**Your assignment:** Find "Focus the Destination" and "Screen dimensions: 220x245" in the records below. Copy the lines holding them and every line between, exactly, and no others.

START Data extracts

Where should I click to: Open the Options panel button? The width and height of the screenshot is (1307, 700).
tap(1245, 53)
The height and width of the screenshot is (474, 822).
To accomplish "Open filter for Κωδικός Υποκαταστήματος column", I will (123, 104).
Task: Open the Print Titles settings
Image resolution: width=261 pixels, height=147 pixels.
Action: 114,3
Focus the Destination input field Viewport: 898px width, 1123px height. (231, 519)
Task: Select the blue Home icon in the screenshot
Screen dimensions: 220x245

END Data extracts
START Data extracts

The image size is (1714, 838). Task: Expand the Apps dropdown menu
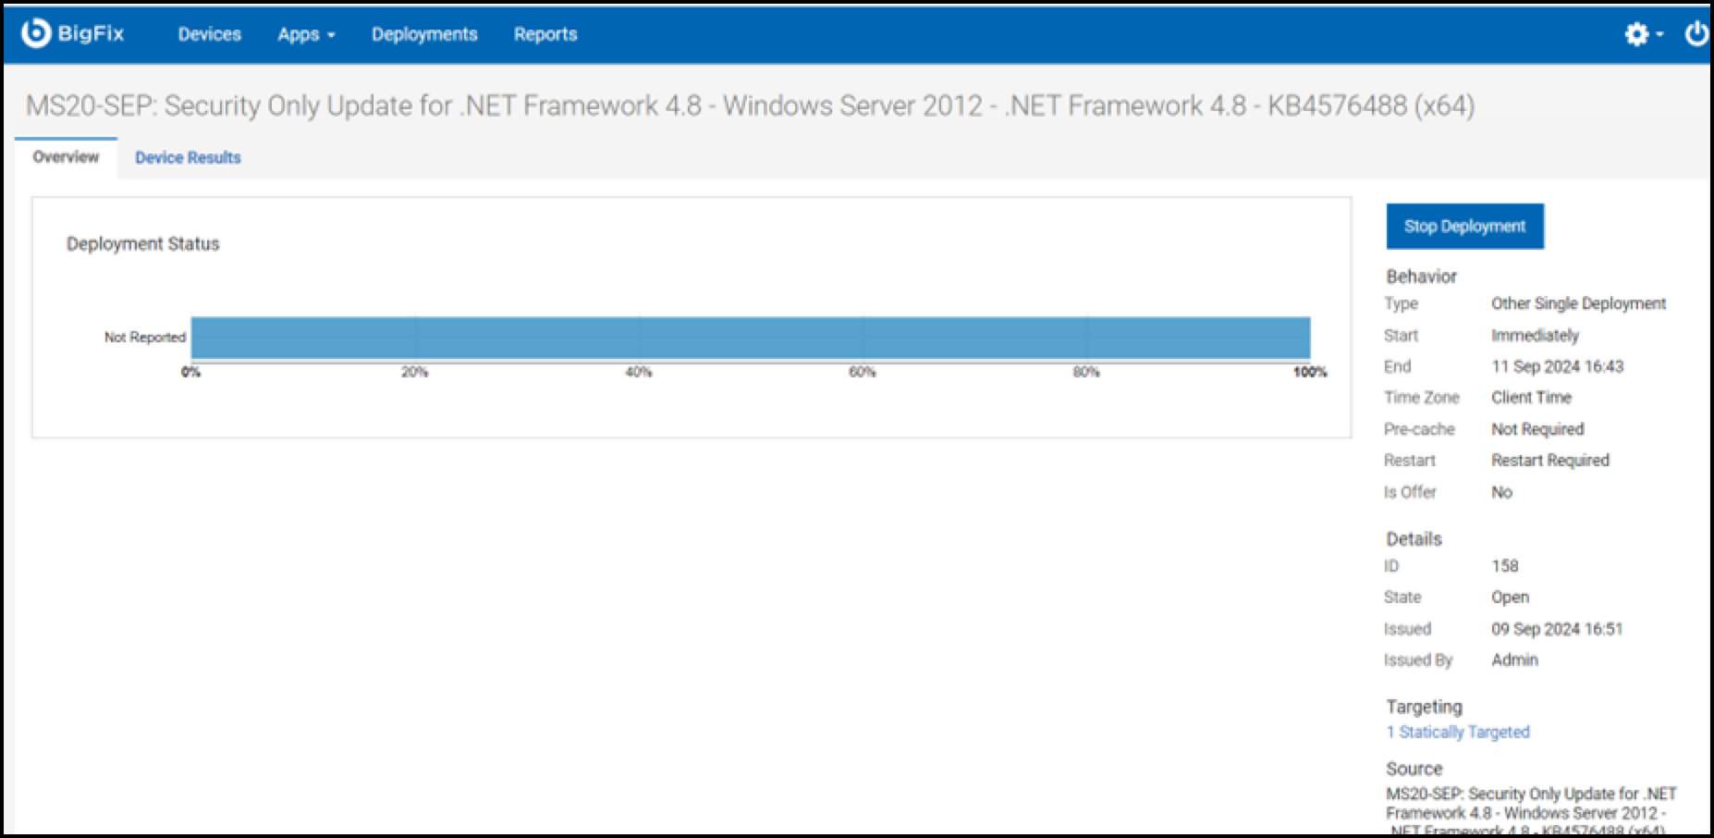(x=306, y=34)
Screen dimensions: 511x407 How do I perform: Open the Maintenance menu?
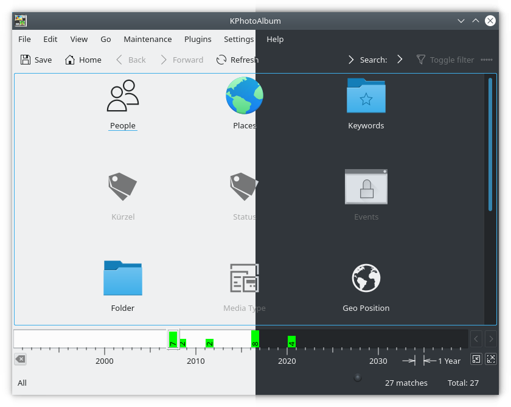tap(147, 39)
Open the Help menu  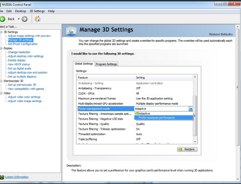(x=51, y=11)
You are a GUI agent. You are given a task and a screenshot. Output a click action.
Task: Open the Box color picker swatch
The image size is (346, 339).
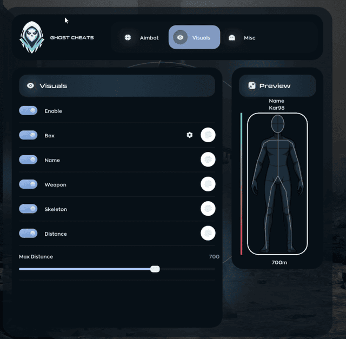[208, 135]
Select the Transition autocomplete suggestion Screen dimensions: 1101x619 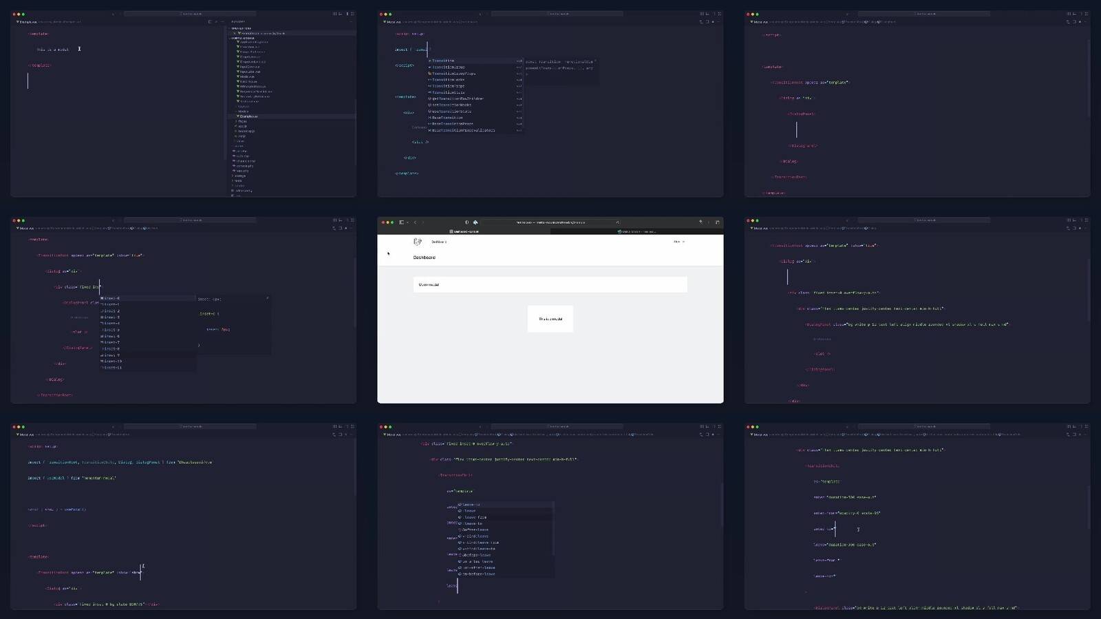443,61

END Data extracts

**Exercise output:**
Focus the Destination input field Viewport: 898px width, 1123px height. (231, 519)
Task: Select the blue Home icon in the screenshot
Screen dimensions: 220x245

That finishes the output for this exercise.